--- TEXTO FORNECIDO ---

Max Valarezo: Em termos de texto, não acho que crítica em vídeo seja inerentemente diferente de uma publicada em meio impresso. Se você pegar algumas críticas em vídeo, vai perceber que ela poderia perfeitamente ter sido publicada como um texto impresso, porque a fala no vídeo segue o mesmo formato da tradicional crítica impressa (um exemplo é o trabalho do Tiago Belotti com o canal Meus 2 Centavos). Trabalhos assim podem ser vistos então como uma continuidade da crítica escrita.

Já outras críticas conscientemente se aproveitam da linguagem audiovisual para fazerem com que imagens e sons de filmes sejam uma parte integral do discurso do vídeo. Ou seja, são críticas que para fazerem sentido total, só podem ser consumidas no formato de vídeo, porque as imagens e os sons dos filmes apresentados são parte essencial da experiência que o crítico quer proporcionar. E é esse tipo de trabalho que eu tento fazer com o EntrePlanos. Trabalhos assim podem ser vistos então como uma extensão da crítica escrita.

---

O QUE FAZER:
[1] No texto sobre crítica em vídeo, reescreva o trecho que começa com "Já outras críticas" e vai até "extensão da crítica escrita.", substituindo "extensão" por "ampliação".
[2] Dê continuidade ao texto sobre crítica em vídeo, começando logo após a última frase apresentada.
Não é preciso consultar os registros.

--- REGISTROS APRESENTADOS ---

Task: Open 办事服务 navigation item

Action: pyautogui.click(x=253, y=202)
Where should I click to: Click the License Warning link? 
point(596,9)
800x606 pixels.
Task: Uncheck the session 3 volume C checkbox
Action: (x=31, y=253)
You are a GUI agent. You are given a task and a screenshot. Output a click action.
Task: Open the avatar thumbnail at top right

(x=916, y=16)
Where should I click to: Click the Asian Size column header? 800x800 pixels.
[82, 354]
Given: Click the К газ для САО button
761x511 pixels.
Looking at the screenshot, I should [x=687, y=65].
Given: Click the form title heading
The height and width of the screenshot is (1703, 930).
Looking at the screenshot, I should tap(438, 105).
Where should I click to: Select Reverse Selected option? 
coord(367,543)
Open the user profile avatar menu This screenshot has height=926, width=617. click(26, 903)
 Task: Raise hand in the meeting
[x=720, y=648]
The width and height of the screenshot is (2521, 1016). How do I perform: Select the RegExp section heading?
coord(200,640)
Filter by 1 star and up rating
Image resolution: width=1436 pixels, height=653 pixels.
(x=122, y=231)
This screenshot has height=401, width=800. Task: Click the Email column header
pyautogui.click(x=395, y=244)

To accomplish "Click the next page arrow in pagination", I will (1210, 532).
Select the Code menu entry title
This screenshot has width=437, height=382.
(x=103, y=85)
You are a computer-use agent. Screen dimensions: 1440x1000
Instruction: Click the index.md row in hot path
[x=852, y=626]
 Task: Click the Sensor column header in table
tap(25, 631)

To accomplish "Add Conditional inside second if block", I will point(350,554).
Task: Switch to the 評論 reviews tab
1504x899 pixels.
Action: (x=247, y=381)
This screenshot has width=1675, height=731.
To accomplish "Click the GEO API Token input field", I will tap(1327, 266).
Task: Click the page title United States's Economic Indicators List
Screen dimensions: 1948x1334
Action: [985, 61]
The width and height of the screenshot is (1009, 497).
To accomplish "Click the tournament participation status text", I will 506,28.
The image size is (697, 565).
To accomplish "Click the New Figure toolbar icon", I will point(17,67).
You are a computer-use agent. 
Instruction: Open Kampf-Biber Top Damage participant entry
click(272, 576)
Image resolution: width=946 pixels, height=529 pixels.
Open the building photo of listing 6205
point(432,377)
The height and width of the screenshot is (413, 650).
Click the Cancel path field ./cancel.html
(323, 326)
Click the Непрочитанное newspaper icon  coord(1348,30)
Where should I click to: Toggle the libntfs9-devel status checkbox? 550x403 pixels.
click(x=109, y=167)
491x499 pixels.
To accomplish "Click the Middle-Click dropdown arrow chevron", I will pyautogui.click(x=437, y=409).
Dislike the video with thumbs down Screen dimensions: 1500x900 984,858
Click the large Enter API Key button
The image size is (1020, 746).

---

RESULTADOS DO EXERCÍCIO:
[1]
Já outras críticas conscientemente se aproveitam da linguagem audiovisual para fazerem com que imagens e sons de filmes sejam uma parte integral do discurso do vídeo. Ou seja, são críticas que para fazerem sentido total, só podem ser consumidas no formato de vídeo, porque as imagens e os sons dos filmes apresentados são parte essencial da experiência que o crítico quer proporcionar. E é esse tipo de trabalho que eu tento fazer com o EntrePlanos. Trabalhos assim podem ser vistos então como uma ampliação da crítica escrita.

[2]
Mas também não dá para ignorar que a linguagem do vídeo traz, por natureza, uma presença do crítico muito maior como pessoa. Afinal, uma crítica em texto é, essencialmente, uma série de palavras impressas. Sensorialmente, é algo muito impessoal. Já a crítica em texto costuma contar ou com o áudio da voz do crítico, ou com a imagem dele aparecendo na câmera, ou com os dois elementos juntos. Então, sensorialmente, é uma crítica que já parece muito mais personalizada, no sentido em que o texto apresentado no vídeo é entregue por elementos visuais e auditivos muito humanos (ao contrário de uma série de palavras impressas na tela ou na página). Nesse sentido, a crítica em vídeo é uma espécie de ruptura com a experiência proporcionada pela crítica escrita.

Então, de certa forma, dá para defender que a crítica em vídeo pode ser tudo o que foi listado na pergunta acima: uma continuidade, uma extensão e uma ruptura com a crítica escrita.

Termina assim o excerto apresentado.